§ The problem
Retype every line from the top of the entries down to the one with "You are a computer-use", both included, and skip the pictures.

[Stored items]

Start of Block

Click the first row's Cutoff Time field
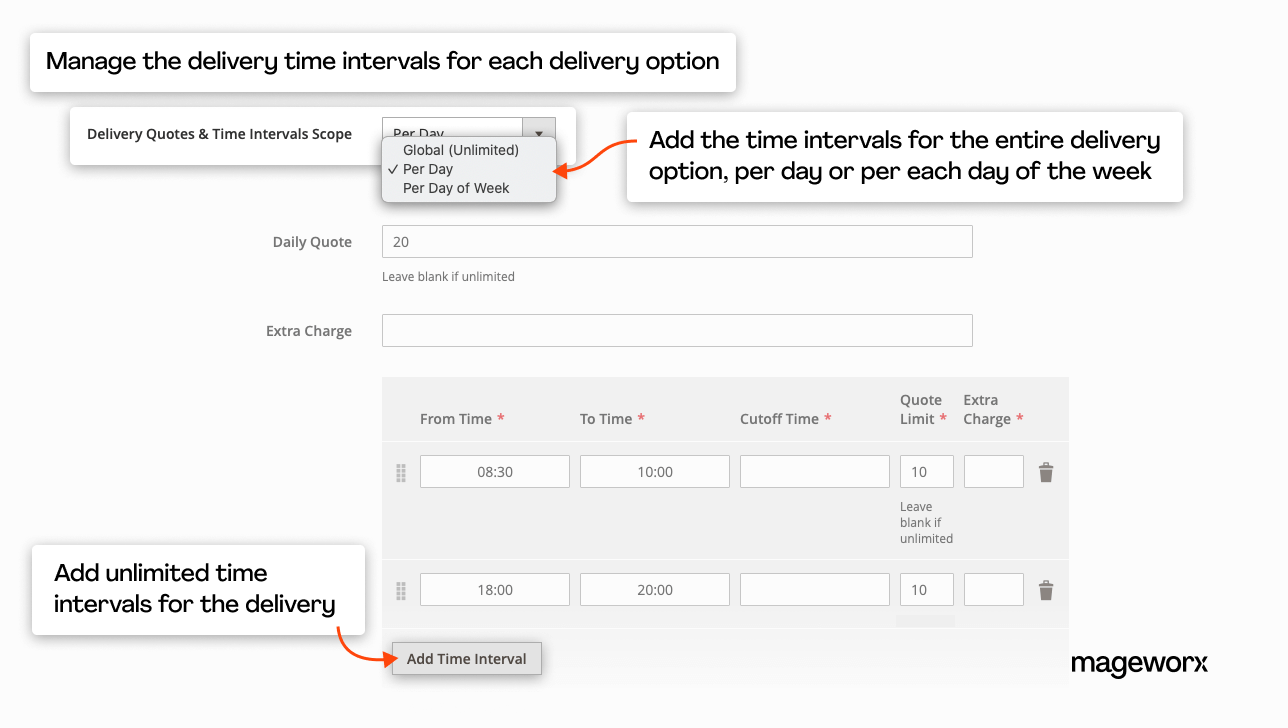 (x=814, y=471)
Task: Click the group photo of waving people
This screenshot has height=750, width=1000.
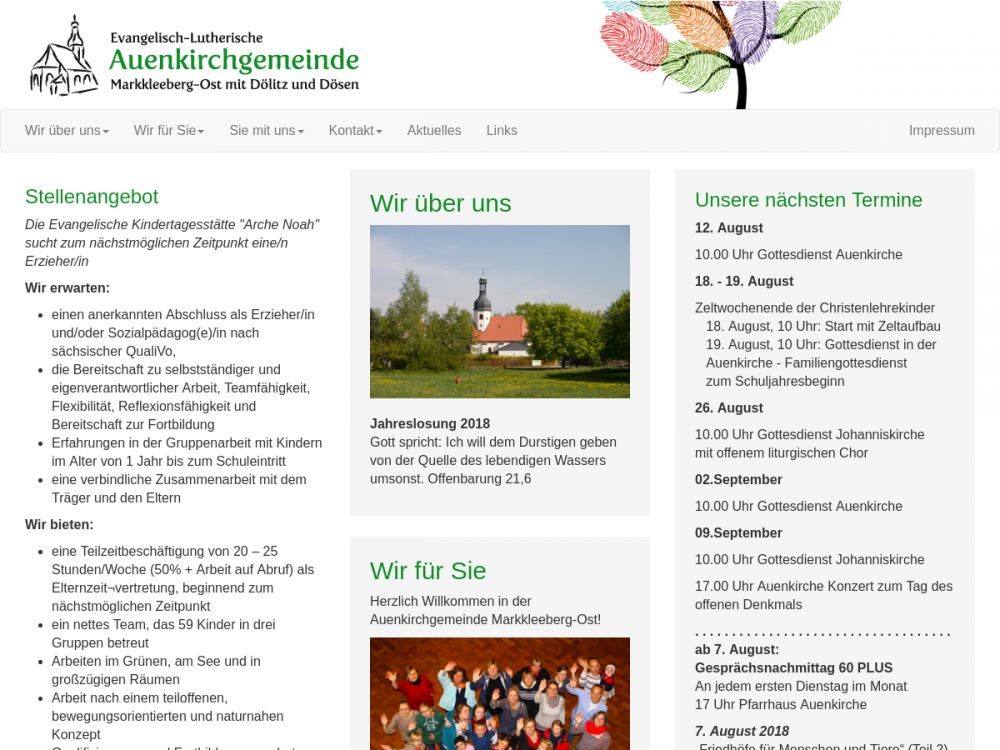Action: point(499,693)
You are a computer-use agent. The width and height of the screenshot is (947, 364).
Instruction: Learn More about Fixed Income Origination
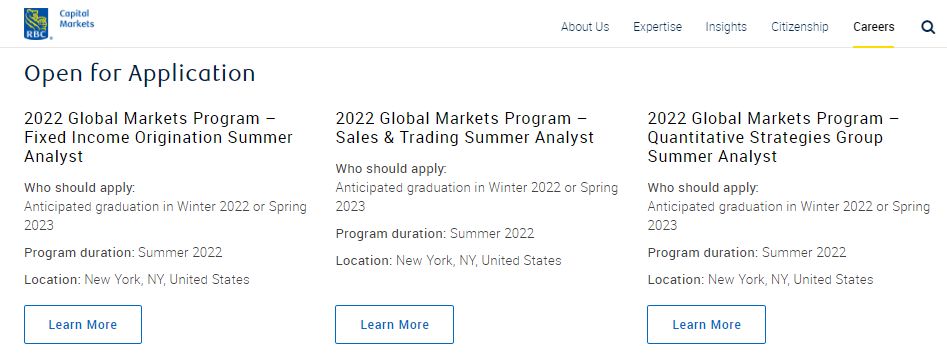point(83,324)
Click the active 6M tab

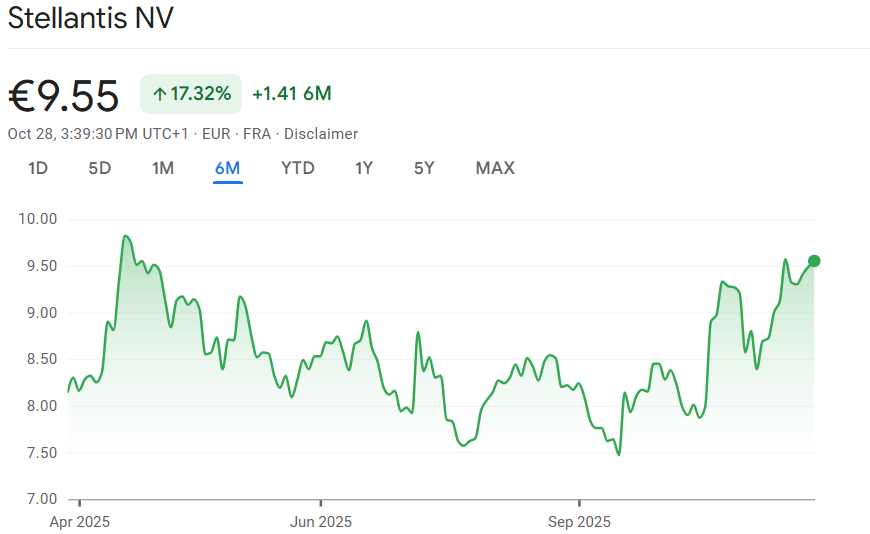[x=227, y=168]
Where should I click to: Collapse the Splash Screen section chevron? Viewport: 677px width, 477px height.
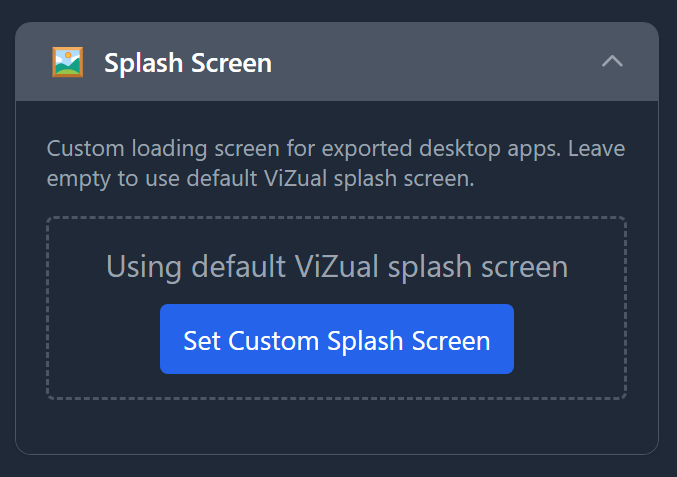612,62
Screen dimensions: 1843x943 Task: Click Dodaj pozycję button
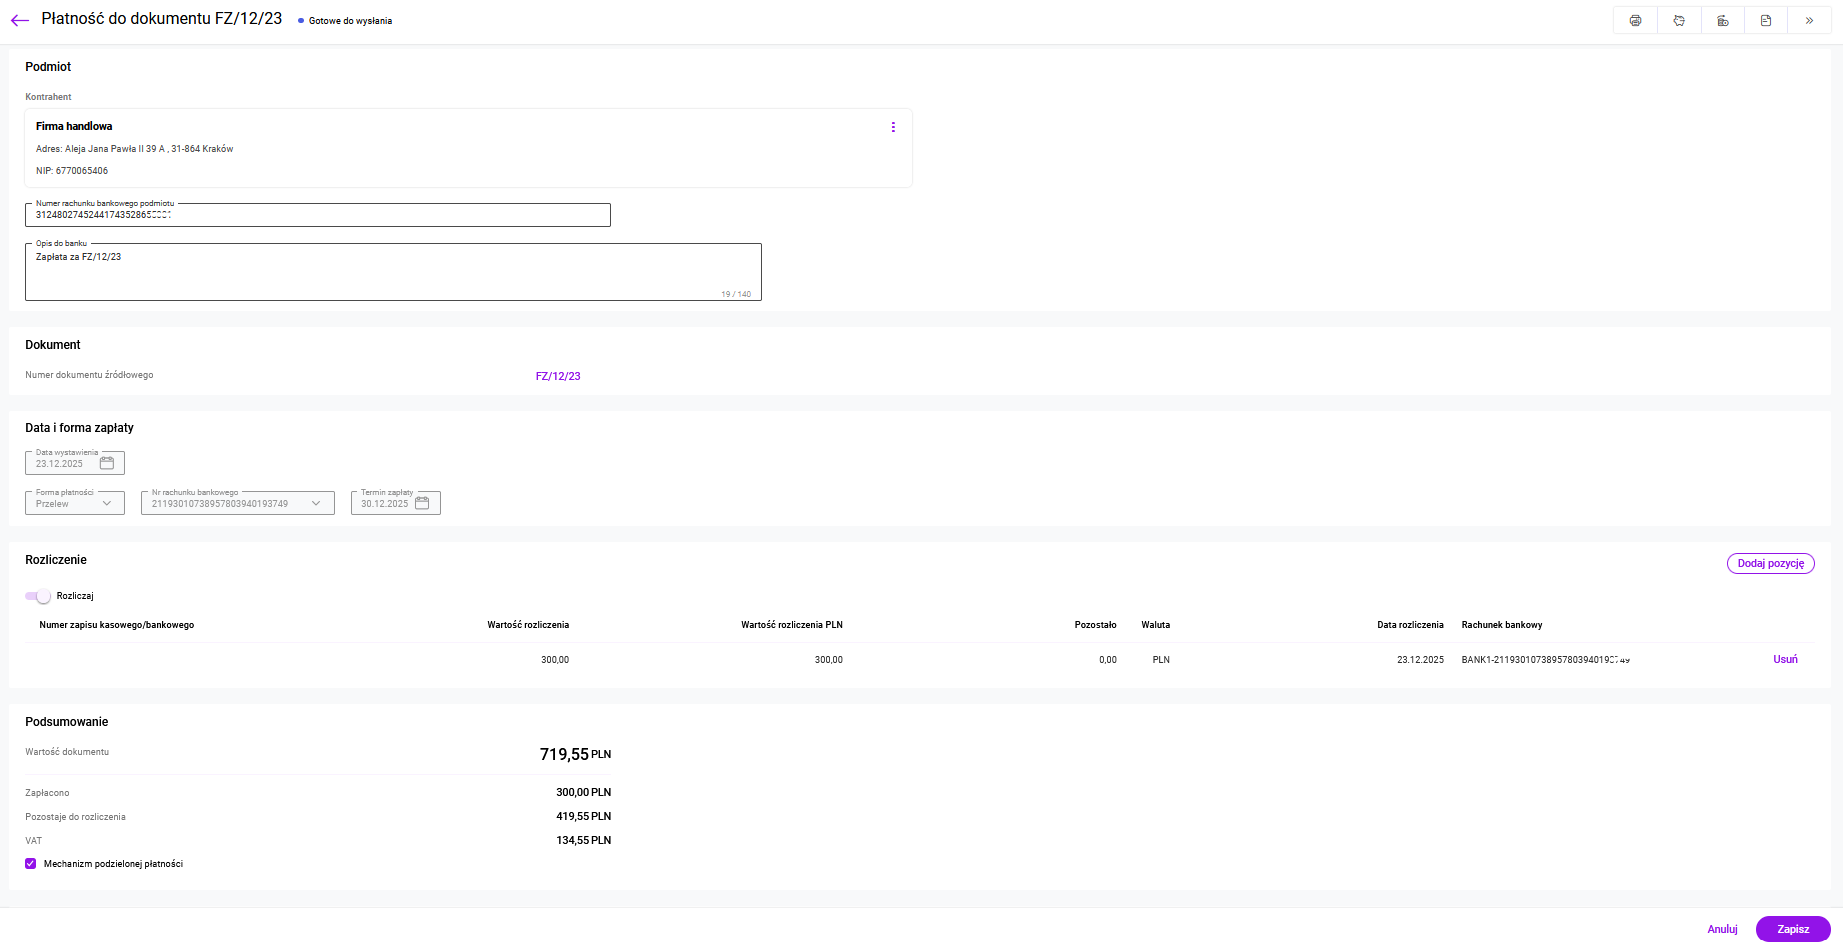click(x=1770, y=564)
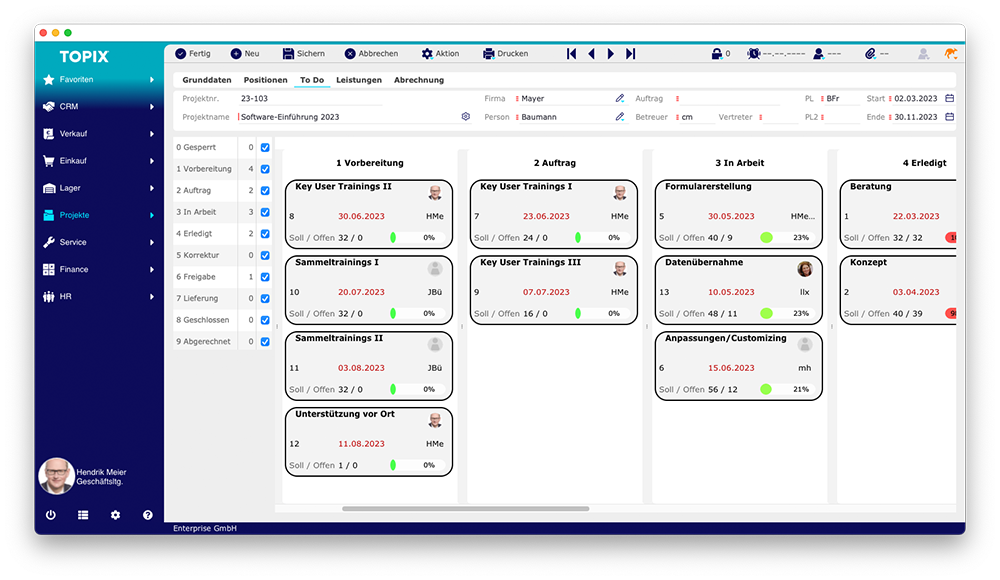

End of Block

§ Solved exercise
Click the first row's Cutoff Time field
 (x=814, y=471)
Task: Click the group photo of waving people
This screenshot has height=750, width=1000.
Action: point(499,693)
You are a computer-use agent. The width and height of the screenshot is (947, 364).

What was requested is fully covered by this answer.